*WHAT NEEDS TO BE DONE:* Copy the entries below exactly, but only from the line containing "Select the Operating system heading" through the final line.

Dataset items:
+---+
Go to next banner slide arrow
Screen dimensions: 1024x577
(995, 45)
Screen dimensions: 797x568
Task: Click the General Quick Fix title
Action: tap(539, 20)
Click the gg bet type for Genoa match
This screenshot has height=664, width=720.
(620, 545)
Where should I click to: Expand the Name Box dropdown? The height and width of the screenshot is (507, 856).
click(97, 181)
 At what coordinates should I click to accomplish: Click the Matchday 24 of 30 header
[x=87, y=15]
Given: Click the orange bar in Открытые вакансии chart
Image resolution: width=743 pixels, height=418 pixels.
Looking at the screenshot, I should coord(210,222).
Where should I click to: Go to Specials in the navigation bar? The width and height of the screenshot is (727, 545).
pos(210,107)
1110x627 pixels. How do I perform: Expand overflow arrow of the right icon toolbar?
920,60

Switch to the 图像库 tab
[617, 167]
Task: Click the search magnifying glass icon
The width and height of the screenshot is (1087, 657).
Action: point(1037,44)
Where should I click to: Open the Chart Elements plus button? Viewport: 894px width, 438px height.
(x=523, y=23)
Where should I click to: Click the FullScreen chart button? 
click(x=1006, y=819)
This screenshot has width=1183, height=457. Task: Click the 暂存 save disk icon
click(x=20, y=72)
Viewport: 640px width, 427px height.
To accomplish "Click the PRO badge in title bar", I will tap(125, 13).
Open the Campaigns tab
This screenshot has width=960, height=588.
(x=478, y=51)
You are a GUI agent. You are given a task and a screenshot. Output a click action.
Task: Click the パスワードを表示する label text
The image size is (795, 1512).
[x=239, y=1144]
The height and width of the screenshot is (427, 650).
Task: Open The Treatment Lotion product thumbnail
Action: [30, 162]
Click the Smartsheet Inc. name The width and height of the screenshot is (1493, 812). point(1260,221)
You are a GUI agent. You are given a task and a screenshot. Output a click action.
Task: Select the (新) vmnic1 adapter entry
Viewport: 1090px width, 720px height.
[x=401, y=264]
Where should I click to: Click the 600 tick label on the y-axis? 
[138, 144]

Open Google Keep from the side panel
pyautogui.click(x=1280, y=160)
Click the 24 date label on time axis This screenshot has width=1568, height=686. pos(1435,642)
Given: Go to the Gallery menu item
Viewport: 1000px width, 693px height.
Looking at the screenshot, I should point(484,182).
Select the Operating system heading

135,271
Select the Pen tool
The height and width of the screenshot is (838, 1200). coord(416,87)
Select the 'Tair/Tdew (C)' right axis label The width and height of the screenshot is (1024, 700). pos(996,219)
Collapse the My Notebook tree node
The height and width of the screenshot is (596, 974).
+---+
*SOLUTION TO THIS TASK:*
Select the Operating system heading

135,271
Select the Pen tool
The height and width of the screenshot is (838, 1200). coord(416,87)
Select the 'Tair/Tdew (C)' right axis label The width and height of the screenshot is (1024, 700). pos(996,219)
Collapse the My Notebook tree node
The height and width of the screenshot is (596, 974).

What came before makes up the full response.